Bridge Chin State, Myanmar

Kapteel Bridge (Zomi: Kapteel Guun Lei) is a bridge in Tedim Township, Chin State, Myanmar and opened on April 25, 2002. Kapteel Bridge is a suspension bridge across Manipur River in Chin State (Zogam).

The bridge is 480 ft long and 10 ft 9 in wide. The bridge is on Tedim - Kapteel - Rih Lake motor road. Its clearance is 350 ft wide and 20 ft high, and it can bear three tons of load.
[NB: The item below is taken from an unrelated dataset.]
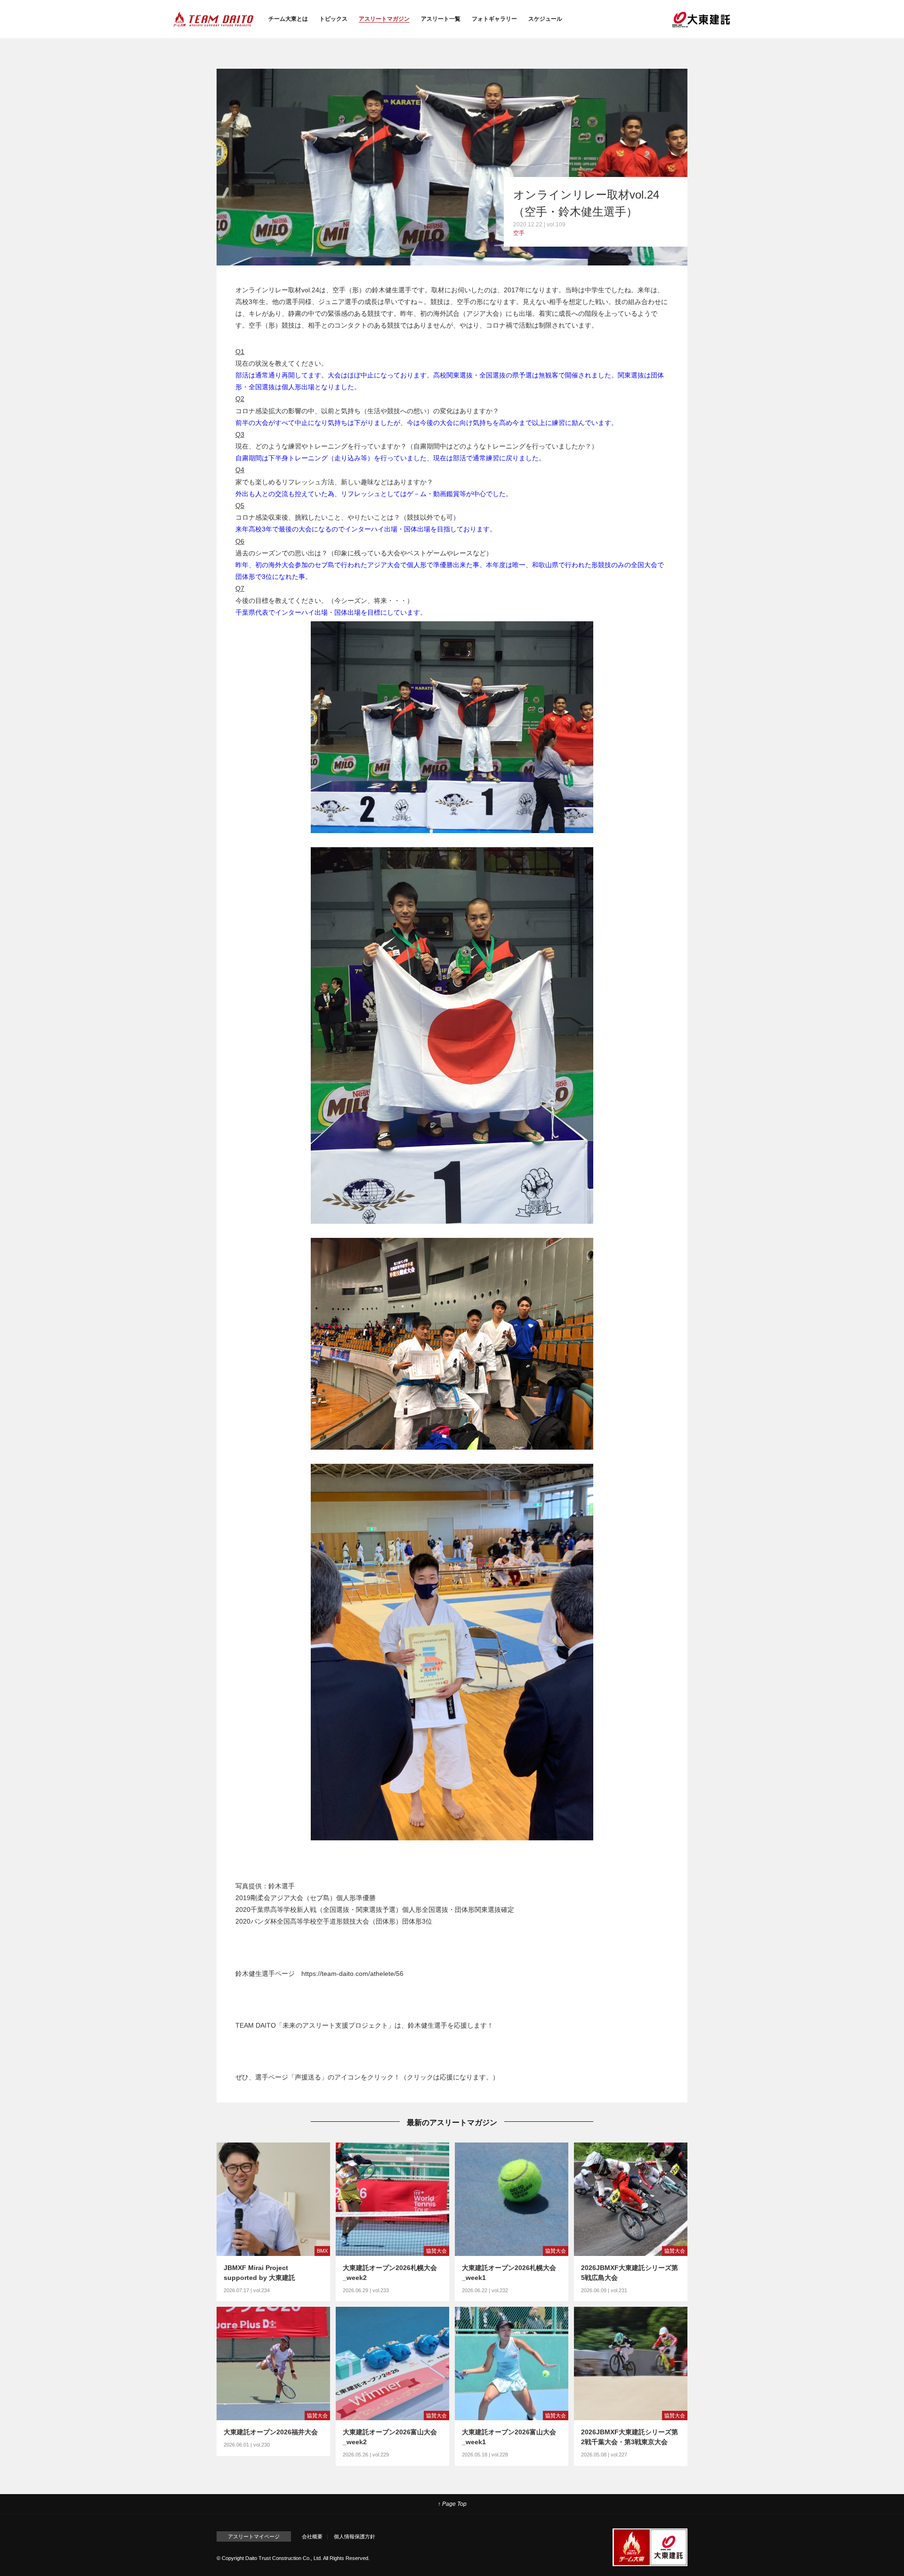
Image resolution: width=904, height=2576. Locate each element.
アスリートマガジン (384, 19)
The bridge was built by Deputy Superintending Engineer U San Win.

==Opening ceremony==
The bridge opening ceremony was held at the central pandal of the bridge on April 25, 2002. The opening ceremony was attended by Chairman of Sagaing Division Peace and Development Council Commander of North-West Command Brig-Gen Soe Naing, Minister for Construction Maj-Gen Saw Tun, Brig-Gen Khin Maung Aye of Kalay Station, Deputy Minister for Construction Brig-Gen Myint Thein, officials of the ministry, state/district/township level departmental officials, members of the Union Solidarity and Development Association, Maternal and Child Welfare Association, Red Cross Society and Social Organization, and local people, totalling 2,200.